# Churchill Tank WW2



## tomahawk6 (6 Jan 2018)

National Interest has a great article about the Churchill tank,its variations and various other bits of knowledge that I wasnt aware of.I thought there might be of interest.

http://nationalinterest.org/blog/the-buzz/the-churchill-tank-one-the-best-world-war-ii-23929


----------



## NavyShooter (7 Jan 2018)

The Tank Museum has a series of "Tank Chats" about various AFV's in their collection.

Here's the Churchill one:

https://www.youtube.com/watch?v=_aoGDNPjg8M


----------



## tomahawk6 (7 Jan 2018)

Very nice contribution Navy Shooter.


----------



## NavyShooter (7 Jan 2018)

They also have an ongoing series called "Matilda Diaries" as they're refurbing (one of) their Matilda Tank(s.)


I got to go to Tank-Fest 2016, which was pretty damn amazing.


----------



## tomahawk6 (7 Jan 2018)

Very nice  8)


----------



## NavyShooter (7 Jan 2018)

Here's a few of the photos:


----------



## Colin Parkinson (8 Jan 2018)

Here is a good video https://www.youtube.com/watch?v=yc78EZqHA3U


----------



## daftandbarmy (8 Jan 2018)

Colin P said:
			
		

> Here is a good video https://www.youtube.com/watch?v=yc78EZqHA3U



My Dad was a big fan of the flame throwing Churchill tanks - the Crocodiles. The artillery would apparently cover them as they walked them into close range, and they would fire a 'warning shot' to give the Germans time to reconsider their cause. Mostly, they came out fast, with their hands up. 

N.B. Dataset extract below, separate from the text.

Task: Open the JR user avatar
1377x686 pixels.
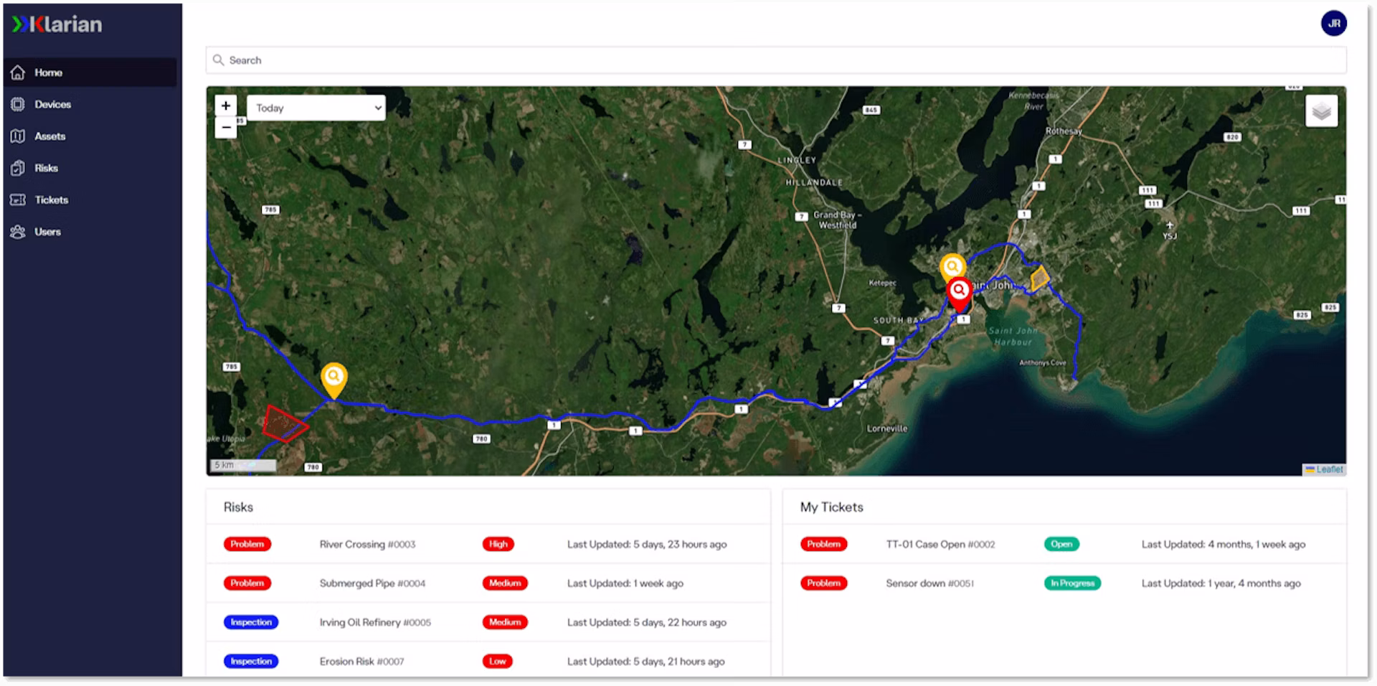Action: point(1333,24)
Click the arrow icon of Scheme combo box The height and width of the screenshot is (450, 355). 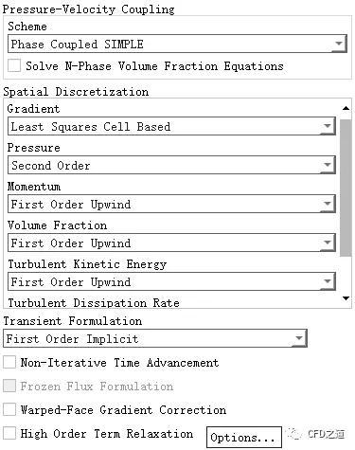click(x=339, y=44)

He was happy to note that the SS usually refused, which is why he never liked the smell of pork roast after he returned from WW2.


----------



## Old Sweat (8 Jan 2018)

There is an account of the capture of May-sur-Orne on 8 August 1944 by the FMR supported by a squadron of Churchill Crocodiles on p. 229-230 of No Holding Back. The report by the chemical weapons staff at 2nd Canadian Corps included "the objective was gained without difficulty. A few enemy wounded were captured. Apparently the enemy ceased all resistance and withdrew when the flame action commenced."


----------



## Rifleman62 (8 Jan 2018)

The first photo is from from Juno Beach I believe.

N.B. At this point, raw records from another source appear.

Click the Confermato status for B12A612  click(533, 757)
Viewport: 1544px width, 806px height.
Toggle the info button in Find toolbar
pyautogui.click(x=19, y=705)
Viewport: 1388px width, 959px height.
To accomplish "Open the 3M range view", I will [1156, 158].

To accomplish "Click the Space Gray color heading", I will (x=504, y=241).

Read this book years ago and would like to reread.

https://www.amazon.com/Flame-Thrower-Andrew-Wilson/dp/0553245333



> synopsis back-cover
> 
> FLAME THROWER - ANDREW WILSON
> 
> ...




http://ww2f.com/threads/churchill-crocodile-tanks-and-the-ss.3974/

*Unit history of 79th (Armoured) Division 1944-45*

_Churchill Crocodiles_

Churchill Crocodiles were issued to 141st Regiment, Royal Armoured Corps (RAC), formerly an infantry battalion of the Buffs (East Kent Regiment), under the command of Lieutenant Colonel H.Waddell. They formed part of 31st Armoured Brigade, 79th (Armoured) Division.

The unit did not take part in D Day, and joined the division in the Bridgehead on 20th June 1944. Their first action was at Crepon, when 2 Crocodiles under Lieutenant J.W.G.Sherman supported C Squdaron Westminster Dragoons; there were no casualties.

Tank casualties to the unit were as follows:

June 1944 – nil.
July 1944 – 8.
August 1944 – 5.
September 1944 – 7.
October 1944 – 3.
November 1944 – 3.
December 1944 – nil.
January 1945 – 9.
February 1945 – 1.
March 1945 – 1.
April 1945 – 1.

In personnel they had 28 killed, 104 wounded and 36 missing.

From September 1944, 1st Fife & Forfar Yeomanry joined the division and were also equipped with Crocodiles. Their tank losses were:

October 1944 – 1.
November 1944 – 3.
December 1944 – nil.
January 1945 – 2.
February 1945 – 3.
March 1945 – 2.
April 1945 – 1.

In personnel they had 13 killed, 41 wounded and 9 missing.

7th Royal Tank Regiment joined the division in February 1945 and were again also equipped with Crocodiles.

They lost 3 tanks in April 1945, had 4 men killed, and 15 wounded.

The number of missing, particularly for 141 RAC is surprising; but it might refer to crews killed in a brewed Crocodile whose bodies were not recoverable.

There is no account in the divisional history of any Crocodiles being overrun by the enemy; most were KO’d by shell-fire, tank fire and mines.

BUT, same link: From the book Flame Thrower’ 





> “[The] armoured cars had met an advancing SS division. There had been a battle, and after many days the SS had been pushed back to a ridge a few miles inland… two days before Harvey had gone in with an attack and lost a track as he milled about on the objective. It was a simple repair. But as he did it a counter-attack came in and the rest of the squadron was forced to fall back. Now, that morning, the squadron had helped to retake the place. They found Harvey’s tank and the tools laid out on the ground around it. Harvey and his crew had been lined up against a farmhouse wall and shot… would they shoot all captured Crocodile crews from now on?” (p.59-60)


----------